Es war ein gnadenloses Ausscheidungsrennen, das die Spielerinnen und Spieler im teilweise tropischen New York bis zum Halbfinale der Männer am Freitag erlebten. Noch tief in der Nacht zeigte das Thermometer über 30 Grad, extreme Luftfeuchtigkeit erschwerte das Atmen. Ganz nach Darwins Prinzip „Survival of the Fittest“ kamen nur die durch, die sich den Bedingungen am besten anpassten.

Neben Djokovic sind das der Weltranglistenerste Rafael Nadal, der frühere Turniersieger Juan Martin del Potro und Ex-Finalist Kei Nishikori. Ein Quartett, das nicht nur Matches gegen fünf Gegner, sondern auch die Hitzewelle der vergangenen Tage überstand. Als Lohn winkt der Titel im Endspiel am Sonntag – und ein Halbfinale unter klimatisch angenehmen Verhältnissen.

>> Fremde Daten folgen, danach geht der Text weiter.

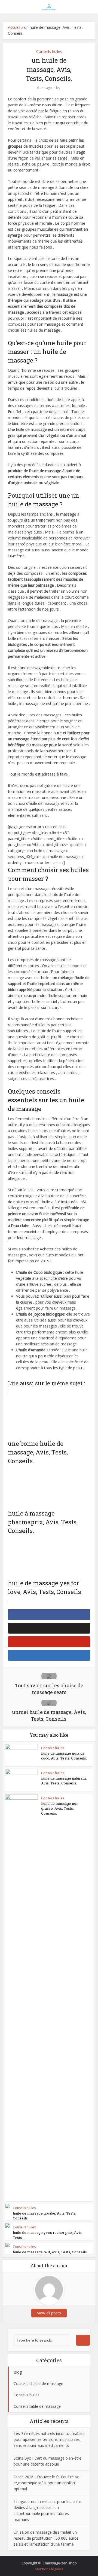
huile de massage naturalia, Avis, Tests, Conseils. (64, 1781)
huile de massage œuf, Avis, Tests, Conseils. (50, 2252)
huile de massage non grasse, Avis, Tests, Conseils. (59, 1808)
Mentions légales (49, 2569)
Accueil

Abkühlung in Form von Gewittern hatte sich angekündigt, und nicht nur Djokovic atmete auf. Der Wimbledonsieger aus Serbien, derzeit wohl der heißeste Anwärter auf den Triumph in Flushing Meadows, kämpfte auch in seinem Viertelfinale gegen Federer-Bezwinger John Millman wieder mit den Bedingungen. Nach dem 6:3, 6:4, 6:4 gegen den Australier sagte Djokovic: „Ich habe noch nie so geschwitzt. Unglaublich. Ich habe immer mindestens zehn T-Shirts zu jedem Match mitgebracht.“

Auch der Weltranglistenerste Nadal litt auf dem Platz, die größte Herausforderung steht dem Spanier aber erst noch bevor. Will er den Traum von der Titelverteidigung am Leben halten, muss er den Argentinier del Potro bezwingen, mit dem er in New York nicht nur die guten Erinnerungen aus dem Halbfinale 2017 verbindet. Auf dem Weg zu seinem Titelgewinn vor neun Jahren deklassierte del Potro Nadal. Und: Im Schwitzbad von Flushing Meadows verbrachte er fast vier Stunden weniger auf dem Platz als sein Kontrahent.

Seine Form könnte kaum besser sein, sein Selbstvertrauen kaum größer. „Ich mag es, gegen die Nummer eins zu spielen. Ganz egal, bei welchem Turnier, bei welchen Bedingungen oder bei welchem Wetter“, sagte del Potro. Nadal erwartet nach dem Marathonmatch gegen den Österreicher Dominic Thiem „ein weiteres hartes Duell“, auf Hardcourt sei del Potro ein ganz anderes Kaliber als auf Sand oder Rasen. In Paris hatte Nadal den Weltranglistendritten klar geschlagen, in Wimbledon denkbar knapp in fünf Sätzen.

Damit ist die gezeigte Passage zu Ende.